▶ [Task set]:
a: Decide whether each statement below agrees with the text on the San Diego acetabuloplasty, answering yes or no and quoting the deciding words of the text: (i) Only the outer table of the ilium is exposed subperiosteally. (ii) The iliac apophysis is split before it is elevated. (iii) The osteotomy needs further fixation after the grafts are placed.
b: Write a continuation of the text on the San Diego acetabuloplasty, starting after its final sentence.

The San Diego acetabuloplasty was developed to address the problems with dislocated hips in children with spastic cerebral palsy. Specifically, these issues are an elongated acetabulum and a superolateral acetabular deficiency. As with other acetabuloplasties, soft-tissue releases, open reduction, and femoral osteotomy may also be performed in conjunction with this procedure.

The patient is positioned supine, with a bump placed under the involved hip. Exposure is via a Smith-Peterson approach to the hip. Unlike the previously described procedures, only the outer table of the ilium is exposed subperiosteally. Exposure is carried out to the sciatic notch. The iliac apophysis is not split but instead elevated as a unit. A 1.5-cm-wide straight osteotome is used to make an osteotomy 0.5 cm to 1 cm above the edge of the acetabulum on a line drawn from the anteroinferior iliac spine to the sciatic notch. A preliminary notch is made at the extreme ends of the intended osteotomy, at the sciatic notch and the anteroinferior iliac spine, to prevent inadvertent fracture. The lateral cortex is cut, but the medial wall is kept intact; this will allow the fragment to bend freely. A 2-cm-wide curved osteotome is used to deepen the osteotomy in a medial and caudal direction behind the acetabulum to the horizontal limb of the triradiate cartilage (Figure 37-5). The osteotome should be directed halfway between the medial wall of the ilium and the medial wall of the acetabulum; this can be monitored with image intensification. Bicortical bone graft is obtained from the anterosuperior iliac spine and shaped into three or four small triangles with a base of 1 cm. The osteotomy site is opened with an osteotome or a lamina spreader. The grafts are placed into the osteotomy site, with the largest graft placed in the area in which maximum coverage is needed (Figure 37-6). This osteotomy is stable and does not require further fixation. The wound is closed. A 1½ hip spica cast is placed on the patient, with the hip in 45 degrees of flexion and 30 degrees of abduction.

▶ [Data]:
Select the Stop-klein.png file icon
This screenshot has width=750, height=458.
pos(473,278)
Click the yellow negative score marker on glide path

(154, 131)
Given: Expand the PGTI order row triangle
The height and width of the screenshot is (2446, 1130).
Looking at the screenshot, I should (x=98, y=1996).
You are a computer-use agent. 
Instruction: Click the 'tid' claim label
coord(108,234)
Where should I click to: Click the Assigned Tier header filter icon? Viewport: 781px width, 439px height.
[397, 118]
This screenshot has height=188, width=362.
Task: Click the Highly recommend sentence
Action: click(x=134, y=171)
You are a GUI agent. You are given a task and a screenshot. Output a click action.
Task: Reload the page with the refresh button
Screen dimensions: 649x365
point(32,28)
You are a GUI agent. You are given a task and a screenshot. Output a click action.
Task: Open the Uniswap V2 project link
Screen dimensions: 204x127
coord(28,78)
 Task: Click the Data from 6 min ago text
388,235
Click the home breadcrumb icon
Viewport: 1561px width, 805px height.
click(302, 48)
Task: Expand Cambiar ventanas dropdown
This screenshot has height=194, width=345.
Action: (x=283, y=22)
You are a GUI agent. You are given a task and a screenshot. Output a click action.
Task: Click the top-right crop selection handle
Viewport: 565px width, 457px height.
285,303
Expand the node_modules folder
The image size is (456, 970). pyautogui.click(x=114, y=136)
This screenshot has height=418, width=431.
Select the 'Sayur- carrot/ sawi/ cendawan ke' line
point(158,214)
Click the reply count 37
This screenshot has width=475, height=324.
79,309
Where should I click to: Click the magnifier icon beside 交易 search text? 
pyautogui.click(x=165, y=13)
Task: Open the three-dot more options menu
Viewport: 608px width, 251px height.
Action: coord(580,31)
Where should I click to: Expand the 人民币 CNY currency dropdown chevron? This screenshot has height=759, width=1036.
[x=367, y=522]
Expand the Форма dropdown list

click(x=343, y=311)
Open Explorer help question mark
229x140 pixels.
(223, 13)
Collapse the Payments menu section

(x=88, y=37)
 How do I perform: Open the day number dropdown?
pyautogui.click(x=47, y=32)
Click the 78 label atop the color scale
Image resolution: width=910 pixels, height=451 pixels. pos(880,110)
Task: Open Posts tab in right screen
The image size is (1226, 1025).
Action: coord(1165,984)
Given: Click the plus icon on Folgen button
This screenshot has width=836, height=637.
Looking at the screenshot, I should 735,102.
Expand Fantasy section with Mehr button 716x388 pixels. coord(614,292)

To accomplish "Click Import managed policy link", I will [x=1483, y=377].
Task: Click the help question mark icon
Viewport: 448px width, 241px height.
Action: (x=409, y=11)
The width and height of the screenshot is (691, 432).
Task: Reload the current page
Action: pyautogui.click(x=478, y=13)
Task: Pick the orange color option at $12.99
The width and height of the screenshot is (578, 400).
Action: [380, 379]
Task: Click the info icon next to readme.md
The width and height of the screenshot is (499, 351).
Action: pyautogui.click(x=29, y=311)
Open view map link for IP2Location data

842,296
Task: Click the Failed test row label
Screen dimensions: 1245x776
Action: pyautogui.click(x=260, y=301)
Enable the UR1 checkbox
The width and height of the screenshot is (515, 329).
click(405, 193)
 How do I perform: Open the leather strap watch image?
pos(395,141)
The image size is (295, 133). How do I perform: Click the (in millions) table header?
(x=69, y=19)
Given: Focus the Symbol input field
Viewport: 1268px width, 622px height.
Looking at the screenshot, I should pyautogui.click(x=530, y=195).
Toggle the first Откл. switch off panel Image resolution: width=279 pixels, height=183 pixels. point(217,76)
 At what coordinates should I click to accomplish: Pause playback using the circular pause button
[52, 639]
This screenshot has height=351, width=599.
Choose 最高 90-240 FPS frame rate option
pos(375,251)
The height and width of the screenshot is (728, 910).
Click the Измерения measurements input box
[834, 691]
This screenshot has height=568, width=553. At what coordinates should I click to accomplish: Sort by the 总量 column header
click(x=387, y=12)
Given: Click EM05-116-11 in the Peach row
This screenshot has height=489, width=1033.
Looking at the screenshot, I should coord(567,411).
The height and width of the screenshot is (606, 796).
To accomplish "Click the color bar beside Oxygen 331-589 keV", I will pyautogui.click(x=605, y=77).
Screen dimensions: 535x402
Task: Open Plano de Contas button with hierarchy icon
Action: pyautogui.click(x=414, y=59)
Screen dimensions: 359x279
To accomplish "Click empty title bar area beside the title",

▶ [Answers for the exercise]:
a:
(i) Yes: "only the outer table of the ilium is exposed subperiosteally."
(ii) No: "The iliac apophysis is not split but instead elevated as a unit."
(iii) No: "This osteotomy is stable and does not require further fixation."

b:
Salvage Procedures

These procedures are usually reserved for hips that lack significant femoral head coverage because of an inability to acquire such coverage with articular cartilage by other osteotomies (i.e., rotational or volume reducing). These procedures place bone over the hip joint capsule on the uncovered portion of the femoral head. However, there are data that document the good long-term results of these procedures.

The medial displacement osteotomy of Chiari consists of the construction of a congruent shelf above the femoral head. It is primarily indicated for older patients with painful subluxated hips. The concentric reduction of the hip is not a prerequisite. This procedure medializes the hip joint, thereby reducing the forces. However, it is unable to provide much anterior coverage, and it may cause a prolonged limp by shortening the abductor lever arm.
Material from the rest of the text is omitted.